# Work task
Nothing but the lines from the start of the records through the line that contains "Given: Toggle the toolbar visibility button" is to be copied, and each is to be copied exactly.

# Supplied records
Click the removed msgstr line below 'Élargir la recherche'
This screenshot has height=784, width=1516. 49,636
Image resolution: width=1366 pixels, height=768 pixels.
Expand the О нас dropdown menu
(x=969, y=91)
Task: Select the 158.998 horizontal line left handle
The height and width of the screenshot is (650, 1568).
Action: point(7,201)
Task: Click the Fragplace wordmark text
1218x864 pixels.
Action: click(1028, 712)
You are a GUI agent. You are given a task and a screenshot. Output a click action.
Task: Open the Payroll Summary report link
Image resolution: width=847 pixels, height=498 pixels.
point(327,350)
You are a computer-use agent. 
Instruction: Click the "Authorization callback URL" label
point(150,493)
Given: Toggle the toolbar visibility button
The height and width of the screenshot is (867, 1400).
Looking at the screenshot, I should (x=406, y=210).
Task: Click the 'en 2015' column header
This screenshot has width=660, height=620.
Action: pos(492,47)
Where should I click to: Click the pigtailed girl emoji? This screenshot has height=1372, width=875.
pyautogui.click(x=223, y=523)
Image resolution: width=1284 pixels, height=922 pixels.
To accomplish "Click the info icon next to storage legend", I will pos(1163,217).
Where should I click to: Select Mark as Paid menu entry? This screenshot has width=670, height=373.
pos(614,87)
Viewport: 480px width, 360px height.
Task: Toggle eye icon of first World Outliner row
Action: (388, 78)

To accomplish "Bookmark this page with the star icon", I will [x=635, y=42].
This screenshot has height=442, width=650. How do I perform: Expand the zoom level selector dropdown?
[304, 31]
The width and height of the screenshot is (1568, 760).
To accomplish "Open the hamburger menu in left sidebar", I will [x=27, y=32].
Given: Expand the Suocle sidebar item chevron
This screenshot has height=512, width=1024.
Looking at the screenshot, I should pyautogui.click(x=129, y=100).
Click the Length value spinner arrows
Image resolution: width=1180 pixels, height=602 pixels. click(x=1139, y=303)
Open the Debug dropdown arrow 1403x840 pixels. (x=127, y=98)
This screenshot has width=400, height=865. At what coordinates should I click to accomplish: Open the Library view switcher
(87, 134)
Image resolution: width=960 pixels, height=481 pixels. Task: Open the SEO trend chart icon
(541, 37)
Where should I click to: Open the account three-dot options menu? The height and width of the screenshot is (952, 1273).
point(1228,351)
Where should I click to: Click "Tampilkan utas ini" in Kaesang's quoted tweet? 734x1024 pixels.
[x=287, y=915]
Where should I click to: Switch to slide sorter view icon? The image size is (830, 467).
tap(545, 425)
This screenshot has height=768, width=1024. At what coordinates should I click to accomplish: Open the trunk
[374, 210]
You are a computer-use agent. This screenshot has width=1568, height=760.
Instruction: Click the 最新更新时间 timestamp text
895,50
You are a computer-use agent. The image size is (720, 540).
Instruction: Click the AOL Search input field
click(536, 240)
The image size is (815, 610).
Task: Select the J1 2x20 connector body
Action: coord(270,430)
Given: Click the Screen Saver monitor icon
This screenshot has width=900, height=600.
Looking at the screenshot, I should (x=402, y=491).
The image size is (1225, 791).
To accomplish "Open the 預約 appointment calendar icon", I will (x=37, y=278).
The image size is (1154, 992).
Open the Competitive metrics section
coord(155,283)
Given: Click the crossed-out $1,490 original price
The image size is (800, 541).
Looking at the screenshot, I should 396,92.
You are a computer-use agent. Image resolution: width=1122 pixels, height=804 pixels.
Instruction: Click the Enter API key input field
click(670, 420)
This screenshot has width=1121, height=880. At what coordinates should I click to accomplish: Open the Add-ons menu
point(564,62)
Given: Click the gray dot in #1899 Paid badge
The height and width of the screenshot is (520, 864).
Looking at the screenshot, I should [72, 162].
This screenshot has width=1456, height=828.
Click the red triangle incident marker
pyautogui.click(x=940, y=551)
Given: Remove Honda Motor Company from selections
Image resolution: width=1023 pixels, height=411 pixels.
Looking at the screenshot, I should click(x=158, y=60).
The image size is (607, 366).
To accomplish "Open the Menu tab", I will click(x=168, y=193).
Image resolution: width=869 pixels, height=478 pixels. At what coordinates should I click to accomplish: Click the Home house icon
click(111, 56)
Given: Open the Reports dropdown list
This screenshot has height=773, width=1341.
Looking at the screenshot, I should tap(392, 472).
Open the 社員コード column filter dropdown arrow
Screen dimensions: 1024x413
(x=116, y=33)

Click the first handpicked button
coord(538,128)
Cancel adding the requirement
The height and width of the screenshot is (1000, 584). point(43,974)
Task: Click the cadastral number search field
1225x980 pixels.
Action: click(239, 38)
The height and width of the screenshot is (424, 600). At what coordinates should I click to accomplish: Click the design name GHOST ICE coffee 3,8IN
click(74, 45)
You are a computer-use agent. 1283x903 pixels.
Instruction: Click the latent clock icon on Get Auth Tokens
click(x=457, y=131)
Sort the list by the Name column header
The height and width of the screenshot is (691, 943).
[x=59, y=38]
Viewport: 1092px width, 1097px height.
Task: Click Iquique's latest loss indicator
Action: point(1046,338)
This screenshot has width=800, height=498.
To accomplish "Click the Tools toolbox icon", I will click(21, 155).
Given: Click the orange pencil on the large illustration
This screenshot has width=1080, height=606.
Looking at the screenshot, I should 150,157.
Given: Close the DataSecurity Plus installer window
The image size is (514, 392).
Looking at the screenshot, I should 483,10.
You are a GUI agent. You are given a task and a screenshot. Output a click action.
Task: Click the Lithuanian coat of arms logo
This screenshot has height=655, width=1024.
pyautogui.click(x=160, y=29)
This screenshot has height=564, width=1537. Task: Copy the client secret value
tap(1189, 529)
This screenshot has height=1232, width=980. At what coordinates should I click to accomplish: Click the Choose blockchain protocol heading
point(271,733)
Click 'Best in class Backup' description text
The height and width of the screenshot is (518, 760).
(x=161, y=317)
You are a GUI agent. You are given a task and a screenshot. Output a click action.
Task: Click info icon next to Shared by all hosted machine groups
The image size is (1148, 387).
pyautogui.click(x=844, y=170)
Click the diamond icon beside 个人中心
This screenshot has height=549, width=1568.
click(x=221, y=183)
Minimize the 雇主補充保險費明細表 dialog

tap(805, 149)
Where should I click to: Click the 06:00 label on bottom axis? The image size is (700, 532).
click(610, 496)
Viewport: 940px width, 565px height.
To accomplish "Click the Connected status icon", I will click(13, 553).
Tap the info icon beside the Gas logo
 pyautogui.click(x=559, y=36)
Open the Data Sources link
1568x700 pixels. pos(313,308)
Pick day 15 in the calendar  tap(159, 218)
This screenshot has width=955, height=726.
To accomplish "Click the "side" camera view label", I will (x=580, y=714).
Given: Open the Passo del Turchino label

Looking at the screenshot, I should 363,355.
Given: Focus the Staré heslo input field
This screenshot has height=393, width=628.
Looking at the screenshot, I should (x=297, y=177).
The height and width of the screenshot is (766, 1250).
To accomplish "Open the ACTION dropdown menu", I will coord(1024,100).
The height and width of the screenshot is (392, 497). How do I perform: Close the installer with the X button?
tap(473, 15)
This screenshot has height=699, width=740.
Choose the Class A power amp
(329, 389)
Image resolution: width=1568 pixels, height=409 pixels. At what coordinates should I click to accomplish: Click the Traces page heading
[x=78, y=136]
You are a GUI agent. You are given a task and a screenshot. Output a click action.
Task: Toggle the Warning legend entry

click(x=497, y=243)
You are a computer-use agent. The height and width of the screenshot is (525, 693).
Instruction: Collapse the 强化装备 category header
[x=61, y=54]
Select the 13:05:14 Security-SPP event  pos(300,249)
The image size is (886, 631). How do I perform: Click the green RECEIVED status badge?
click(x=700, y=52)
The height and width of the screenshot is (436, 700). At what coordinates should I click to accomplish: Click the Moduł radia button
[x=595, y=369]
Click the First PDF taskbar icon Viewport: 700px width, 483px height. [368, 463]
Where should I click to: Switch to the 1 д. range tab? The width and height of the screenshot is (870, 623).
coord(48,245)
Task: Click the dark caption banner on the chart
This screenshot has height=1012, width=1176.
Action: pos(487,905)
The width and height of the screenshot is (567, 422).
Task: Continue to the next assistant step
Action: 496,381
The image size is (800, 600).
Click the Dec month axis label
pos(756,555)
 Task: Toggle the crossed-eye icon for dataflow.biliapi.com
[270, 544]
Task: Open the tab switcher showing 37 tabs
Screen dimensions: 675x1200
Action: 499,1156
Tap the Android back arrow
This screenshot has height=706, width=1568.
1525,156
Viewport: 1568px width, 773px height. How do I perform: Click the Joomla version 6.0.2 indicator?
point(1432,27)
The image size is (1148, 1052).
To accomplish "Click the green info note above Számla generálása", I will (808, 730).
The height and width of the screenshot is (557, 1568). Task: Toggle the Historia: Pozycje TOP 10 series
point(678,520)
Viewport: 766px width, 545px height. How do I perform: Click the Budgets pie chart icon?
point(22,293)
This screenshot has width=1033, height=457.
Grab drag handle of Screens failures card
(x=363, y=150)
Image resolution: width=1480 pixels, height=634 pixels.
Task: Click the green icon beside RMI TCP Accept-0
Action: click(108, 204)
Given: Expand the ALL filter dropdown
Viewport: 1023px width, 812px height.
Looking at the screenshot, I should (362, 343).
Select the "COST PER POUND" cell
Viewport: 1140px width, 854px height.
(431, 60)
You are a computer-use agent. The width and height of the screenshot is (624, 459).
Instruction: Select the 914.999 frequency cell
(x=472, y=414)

# Response for this exercise
Click the removed msgstr line below 'Élargir la recherche'
This screenshot has height=784, width=1516. 49,636
Image resolution: width=1366 pixels, height=768 pixels.
Expand the О нас dropdown menu
(x=969, y=91)
Task: Select the 158.998 horizontal line left handle
The height and width of the screenshot is (650, 1568).
Action: point(7,201)
Task: Click the Fragplace wordmark text
1218x864 pixels.
Action: click(1028, 712)
You are a GUI agent. You are given a task and a screenshot. Output a click action.
Task: Open the Payroll Summary report link
Image resolution: width=847 pixels, height=498 pixels.
point(327,350)
You are a computer-use agent. 
Instruction: Click the "Authorization callback URL" label
point(150,493)
Given: Toggle the toolbar visibility button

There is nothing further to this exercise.